» **SELECTED EXTRACT**

================

Upon the other hand, the representatives of those whose securities were of junior dignity, which in event of liquidation or reorganization would not participate due to insufficient assets, urged upon the Court and the trustees a program under which the funds would be invested in securities having the highest potential dollar value in event the trend of the market should continue upward.
As is readily apparent the junior security holders, at the time, had nothing to lose by such a program but high stakes to win in event the inflationary spiral continued. At the same time the senior security holders whose investments had then reached full face value, stood to lose their secure position and possibly find themselves again reduced to the unfortunate situation confronting them when the petition was filed.
The Court and the trustees were in agreement upon the view that it is not the function of fiduciaries to retain or invest trust assets in securities of a highly speculative value although recognizing the fact that the object of the proceeding was to reorganize the investment company as a going concern rather than to liquidate. Consequently, a somewhat conservative policy was pursued for the purpose of taking advantage of such stock market advances as seemed reasonably safe but bearing in mind the probability that a turn in the other direction might occur at any time, with resulting consequences disastrous to the estate.
Subsequent events have demonstrated that the more daring policy would have resulted in greater benefit to the junior security holders, although at the risk of setting an undesirable precedent for fiduciaries which is contrary to sound fiduciary practices.
The trustees are to be commended for the course they recommended to the Court and for the careful and painstaking consideration they gave to the realities of the situation.
During this time, as was inevitable, the hopes and desires of the various groups of representatives varied. When the assets reached the point where the debentures could be paid, the holders of those securities had nothing to gain by delay, but the holders of the 7% stock, those who held 6% stock and the owners of the common stock had a close community of interest in interposing *286 reasons for delay. Their activities, sparked by the 7% Committee resulted in great gains to the holders of that stock, which increased in market value from about 30¢ per share to more than $190 per share.
When the 7% reached this enviable position they felt a keen sympathy for the plight of the holders of debentures who during this period had been compelled to stand by and watch the delaying activities under which their money was used as capital working for the benefit of junior security holders. No longer did they feel concern for the 6% and the common stock, although the latter two were deeply concerned in delaying the final day as long as possible.
In that situation it was only natural that those whose fortunes were in the same category would act in concert. These circumstances have been mentioned at some length because of criticism which has been leveled at some of the representatives of security holders for alleged cooperation among themselves by representatives of different types of securities.

================

» **SUPPLIED ENTRIES**
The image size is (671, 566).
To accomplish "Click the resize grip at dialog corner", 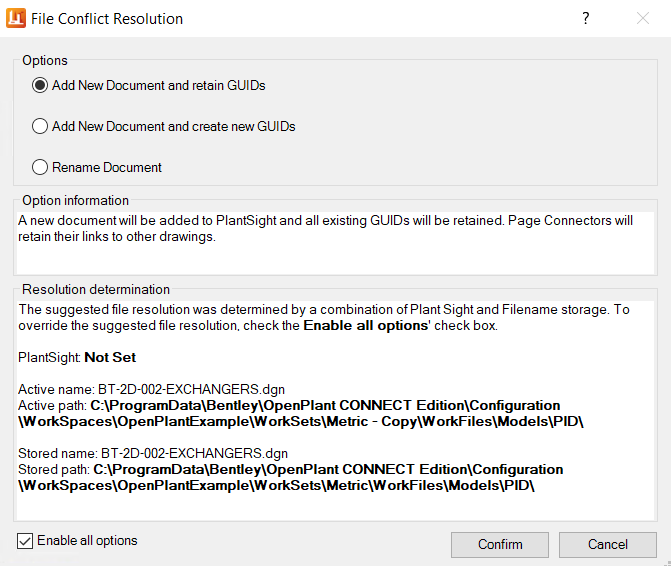I will [668, 563].
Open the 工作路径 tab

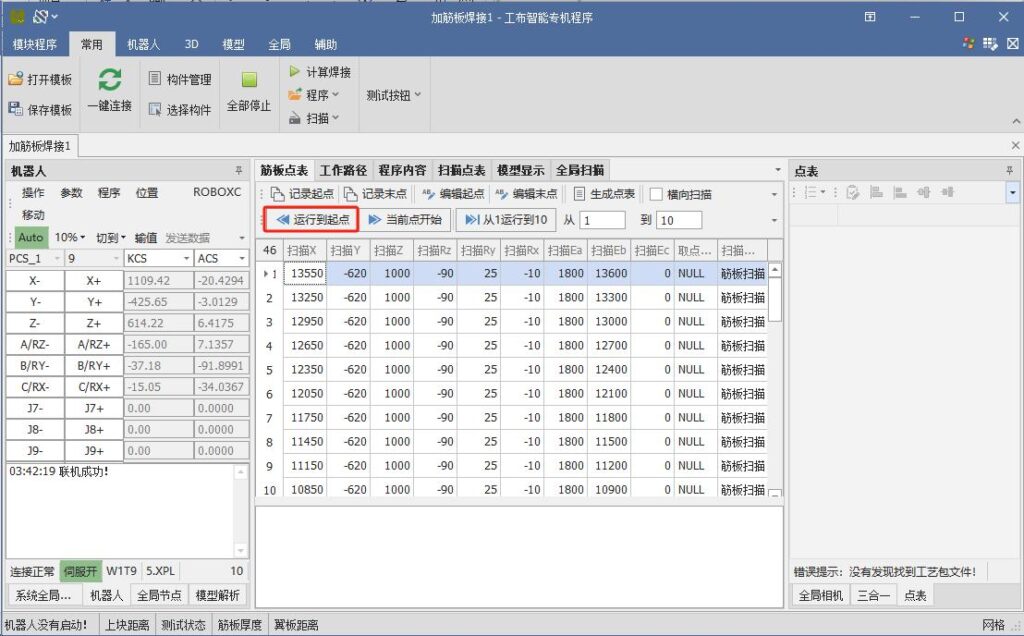[x=343, y=171]
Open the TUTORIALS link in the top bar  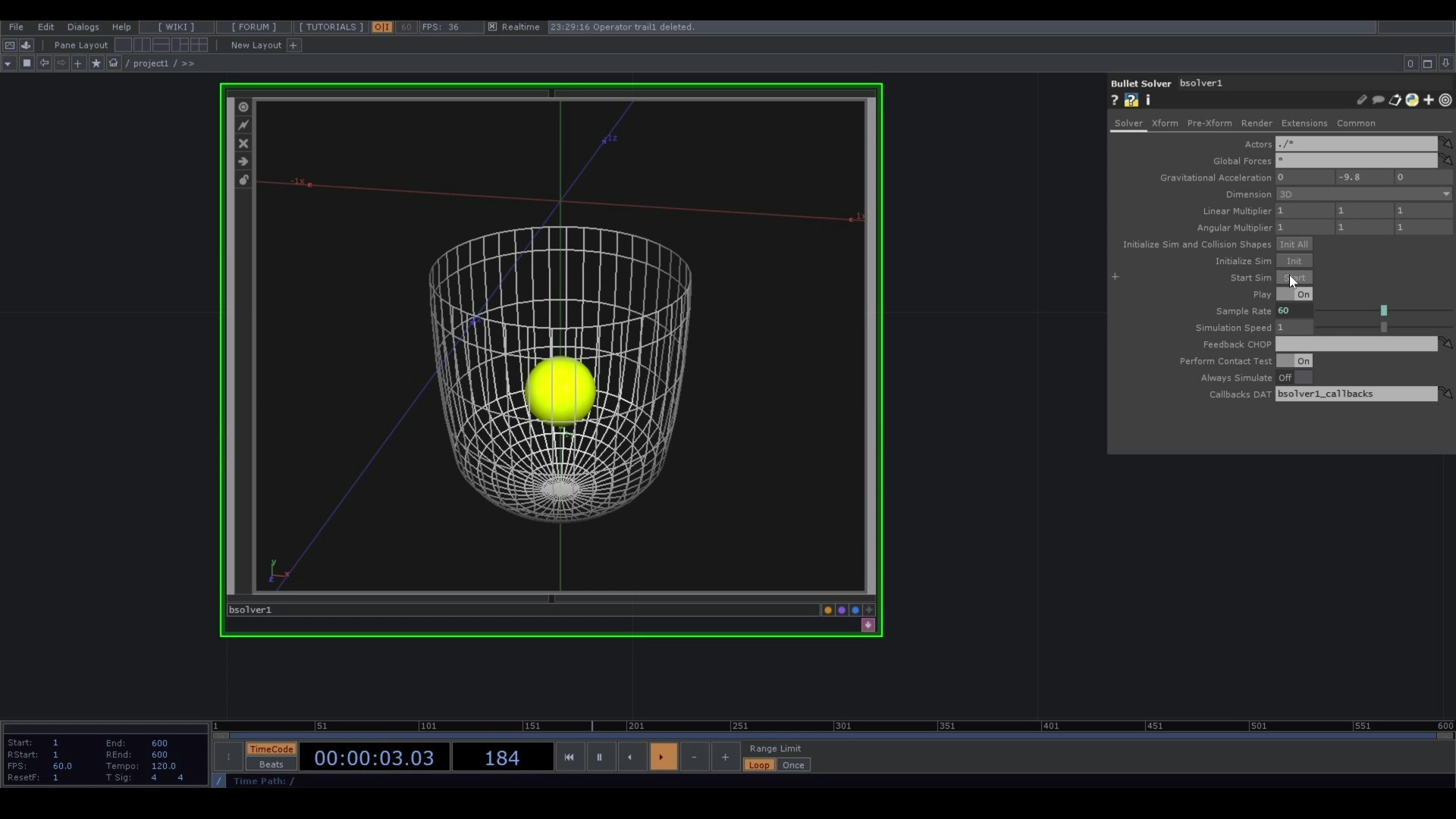(x=330, y=27)
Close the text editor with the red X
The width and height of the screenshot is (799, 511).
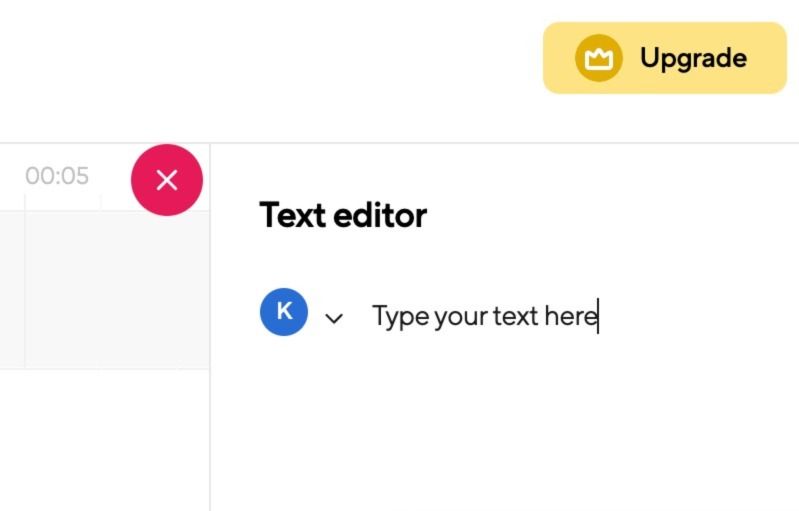coord(167,180)
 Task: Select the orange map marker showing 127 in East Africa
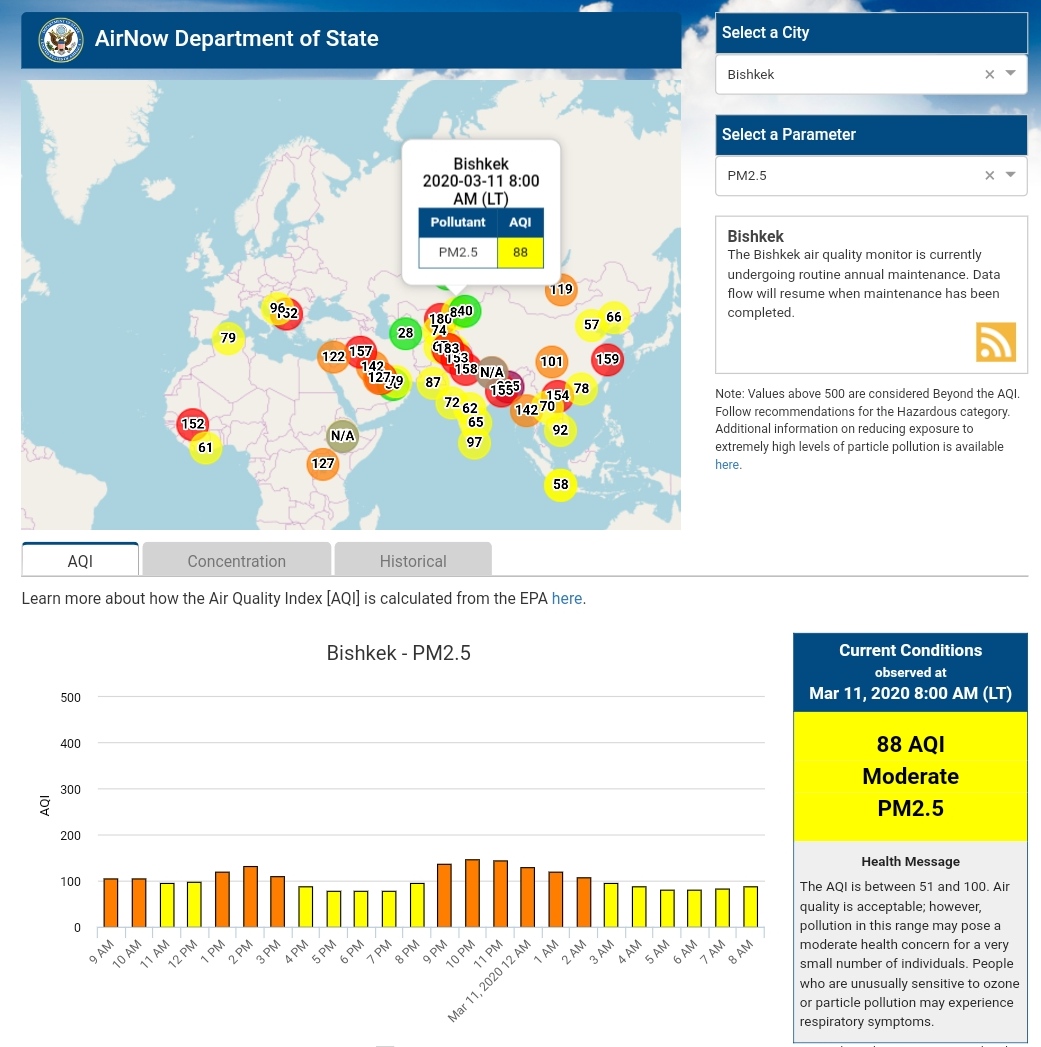click(x=322, y=463)
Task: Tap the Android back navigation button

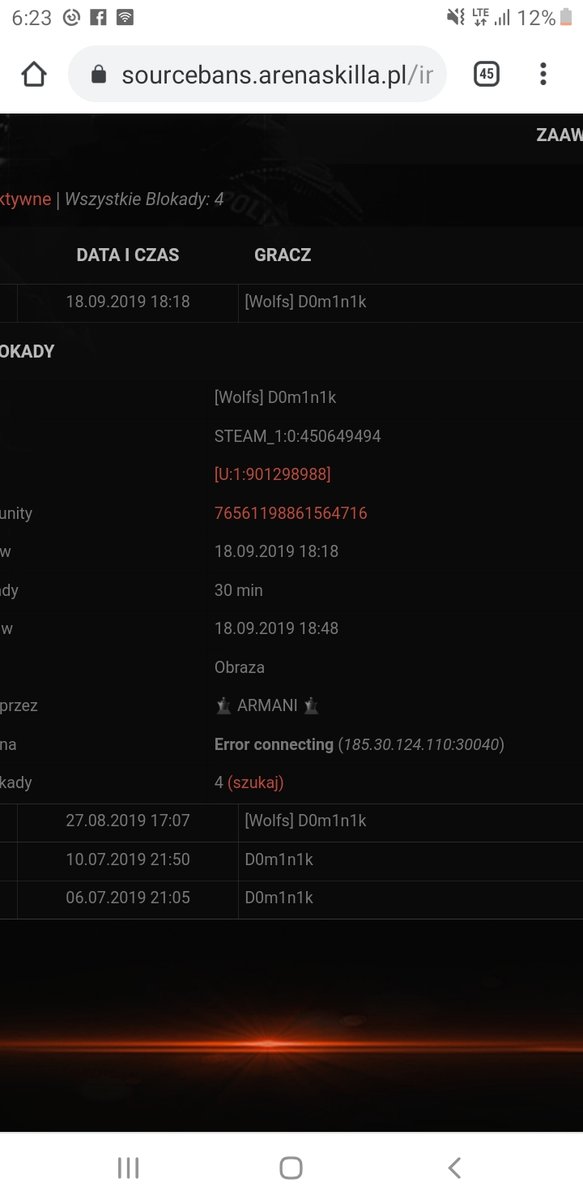Action: (x=455, y=1167)
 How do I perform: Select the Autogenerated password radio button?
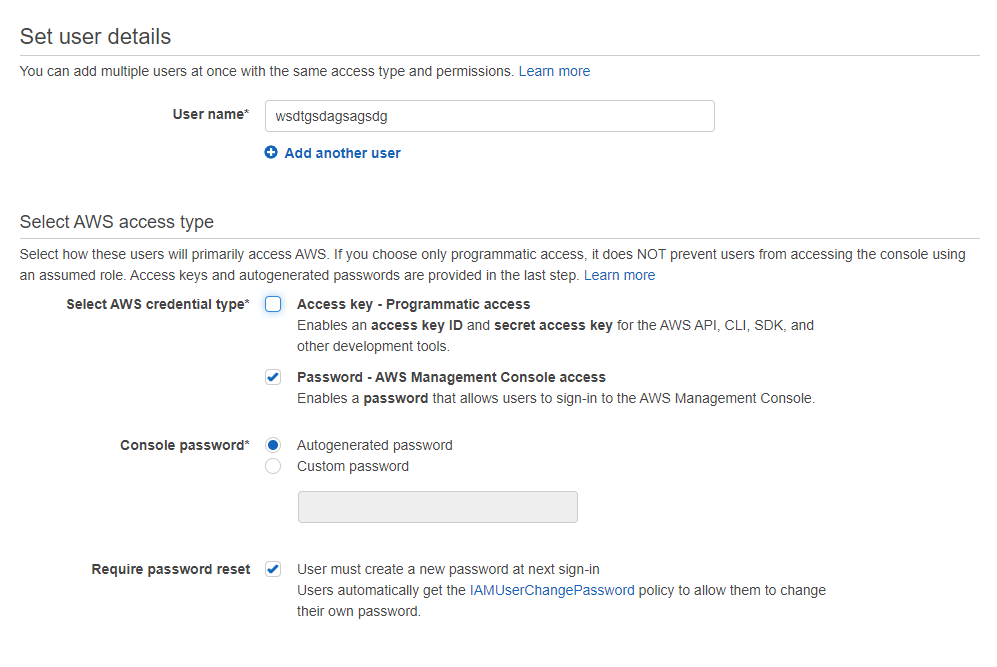click(x=273, y=445)
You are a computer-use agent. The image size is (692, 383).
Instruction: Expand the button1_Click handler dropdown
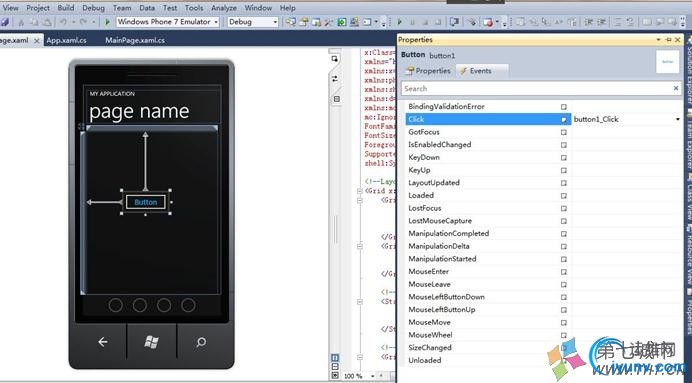coord(677,119)
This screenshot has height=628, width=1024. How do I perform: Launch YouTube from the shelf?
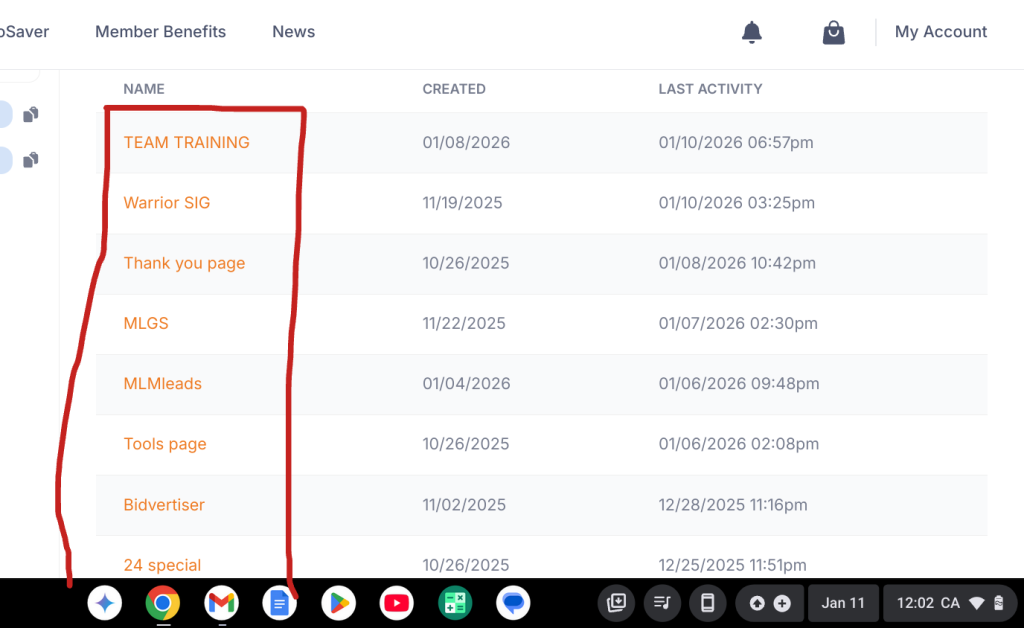tap(397, 603)
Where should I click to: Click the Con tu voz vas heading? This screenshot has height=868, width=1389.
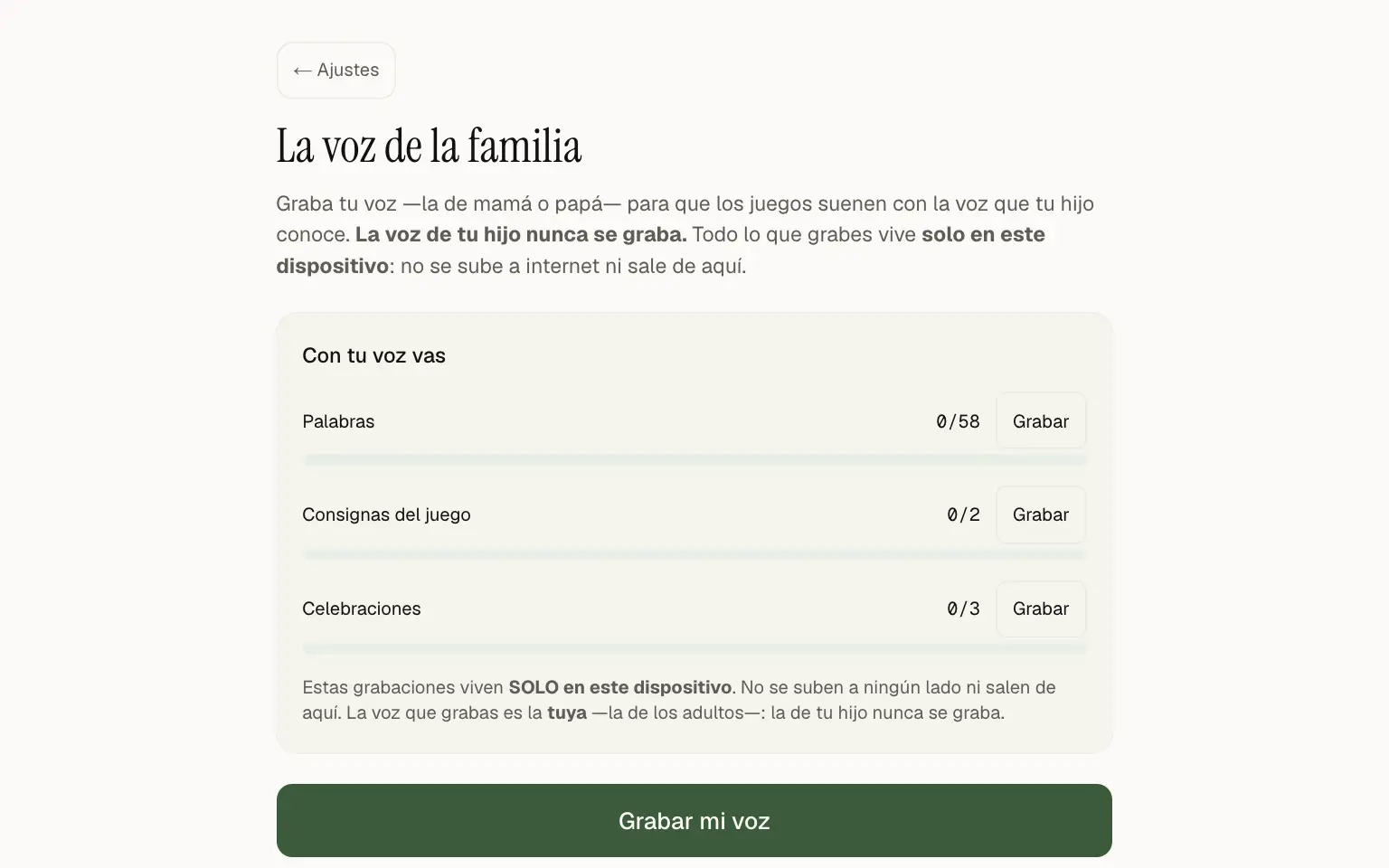373,355
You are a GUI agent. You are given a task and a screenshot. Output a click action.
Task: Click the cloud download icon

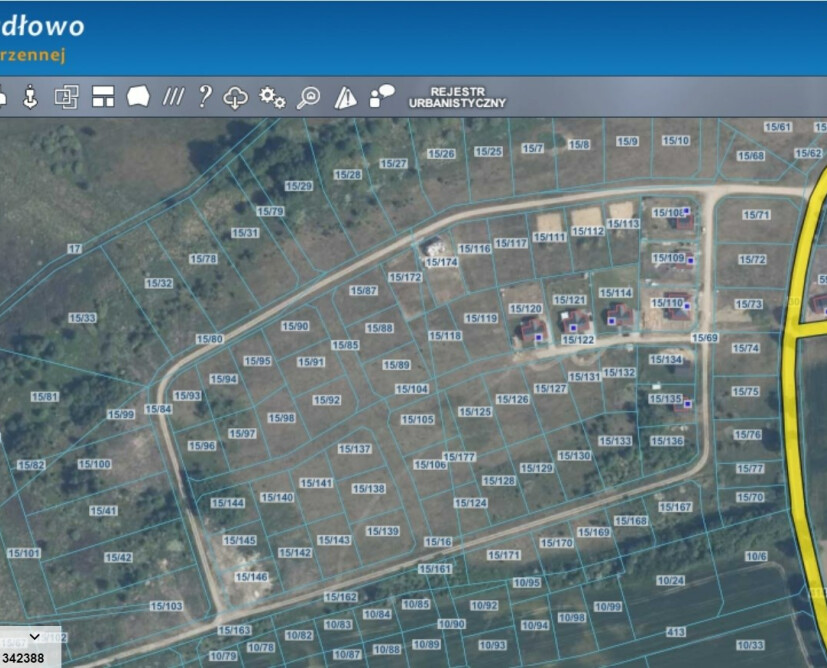tap(236, 97)
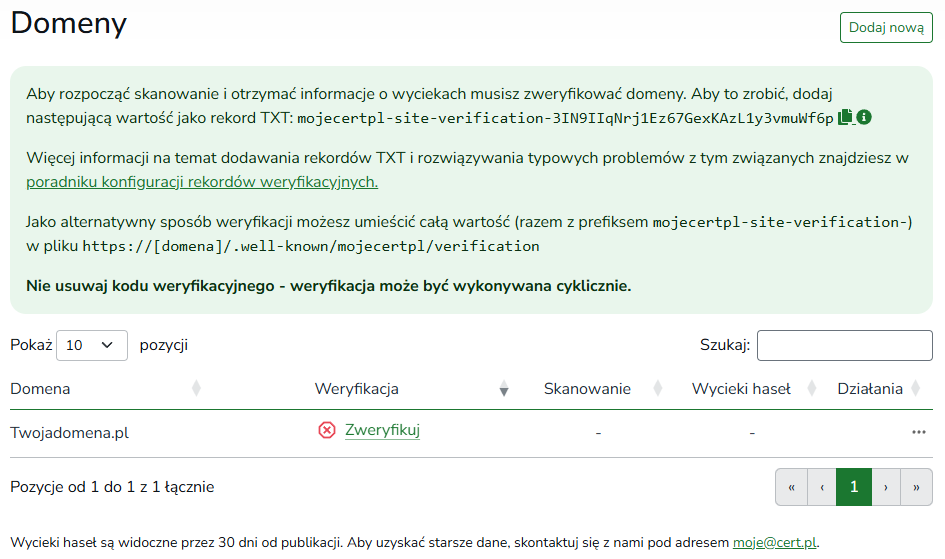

================

» **EXERCISE INSTRUCTIONS**
Quote the stretch of the reorganization opinion from "During this time, as" through "than $190 per share.". The listing comes from a separate source unrelated to the reorganization opinion.

» **THE ANSWER**
During this time, as was inevitable, the hopes and desires of the various groups of representatives varied. When the assets reached the point where the debentures could be paid, the holders of those securities had nothing to gain by delay, but the holders of the 7% stock, those who held 6% stock and the owners of the common stock had a close community of interest in interposing *286 reasons for delay. Their activities, sparked by the 7% Committee resulted in great gains to the holders of that stock, which increased in market value from about 30¢ per share to more than $190 per share.